Kalimat ringkas dan tegas tersebut diucapkan Ketua Umum Serikat Awak Kapal Perikanan Bersatu (SAKTI) Sulawesi Utara, Arnon Hiborang, menutup sesi bicaranya dalam focus group discussion (FGD) yang diadakan Kementerian Koordinator Bidang Kemaritiman dan Investasi (Kemenko Marves) dan Tim 9 pada 23 November lalu di Serpong, Tangerang Selatan, Banten.
Tim 9 adalah koalisi informal sejumlah individu perwakilan masyarakat sipil berlatar belakang beragam dari elemen serikat pekerja, asosiasi perikanan, manning agency, dan akademisi yang fokus pada kampanye dan advokasi pelindungan awak kapal perikanan (AKP). Arnon termasuk di dalamnya.
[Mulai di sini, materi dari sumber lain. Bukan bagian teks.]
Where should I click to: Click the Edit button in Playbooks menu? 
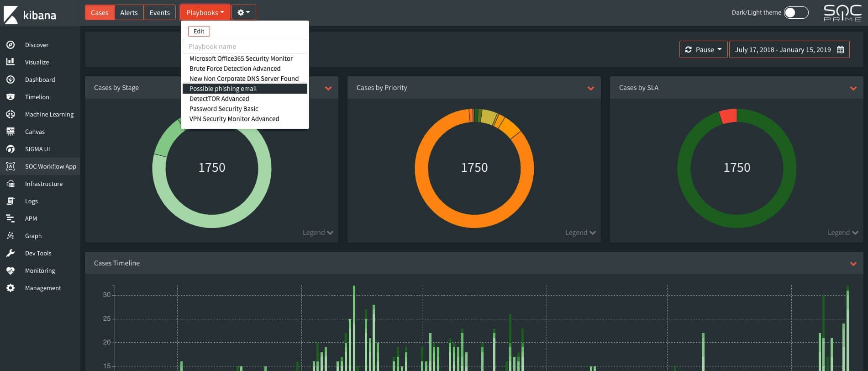(199, 31)
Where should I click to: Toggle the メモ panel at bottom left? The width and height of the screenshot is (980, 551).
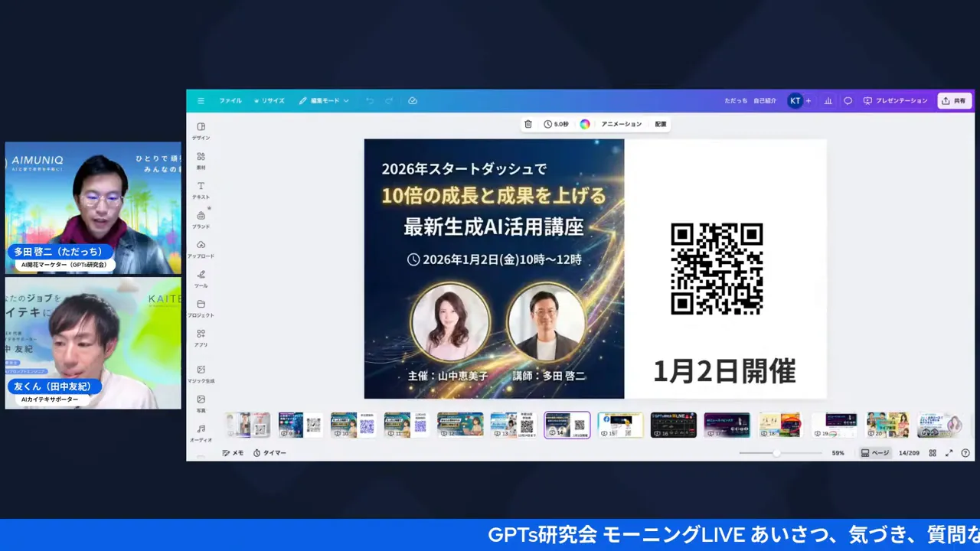(233, 452)
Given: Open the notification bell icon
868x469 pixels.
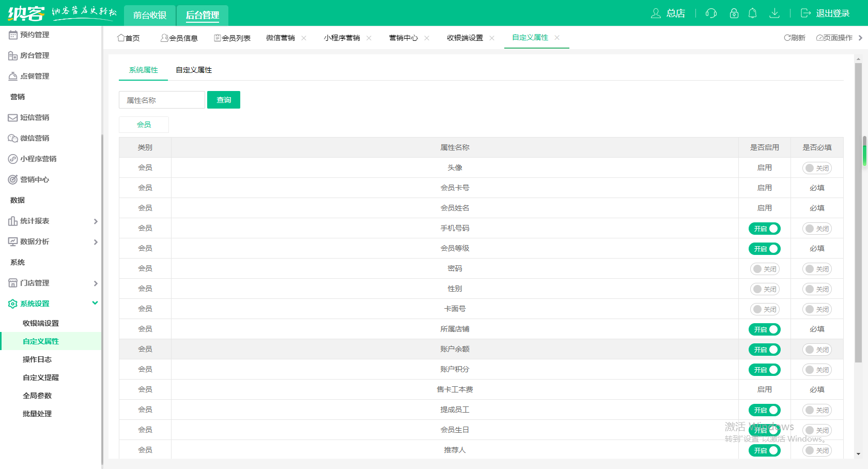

Sebelumnya, ia bercerita bahwa serikatnya sudah menerima 60 pengaduan sejak 2021 lalu. Dari angka tersebut, 34 di antaranya adalah kasus AKP yang meninggal di atas kapal ikan asal Bali dan Probolinggo saat berlayar di wilayah Laut Arafura. “Dari 34 kasus itu, posisi penyakitnya sama: semua karena asam lambung,” kata Arnon.
Dalam agenda bertajuk “Peningkatan Tata Kelola dan Pelindungan Awak Kapal Perikanan Yang Lebih Baik” itu, Arnon meminta negara untuk segera meratifikasi Konvensi ILO 188 (C-188) tentang Pekerjaan dalam Penangkapan Ikan. Menurutnya, upaya meratifikasi itu bisa menjadi salah satu langkah untuk melindungi para awak kapal perikanan (AKP) domestik yang masih lemah posisinya.
Menurut Arnon, hingga hari ini proses perekrutan dan penempatan AKP domestik di Indonesia masih dilakukan secara informal. Keadaan tersebut bikin keselamatan para AKP menjadi rentan karena tak ada mekanisme yang jelas. Ia berharap ada regulasi khusus yang mengatur perekrutan dan penempatan AKP domestic, salah satunya dengan meratifikasi Konvensi ILO C-188.
“Ratifikasi sangat dibutuhkan melihat data kasus yang terjadi hari ini,” tambahnya.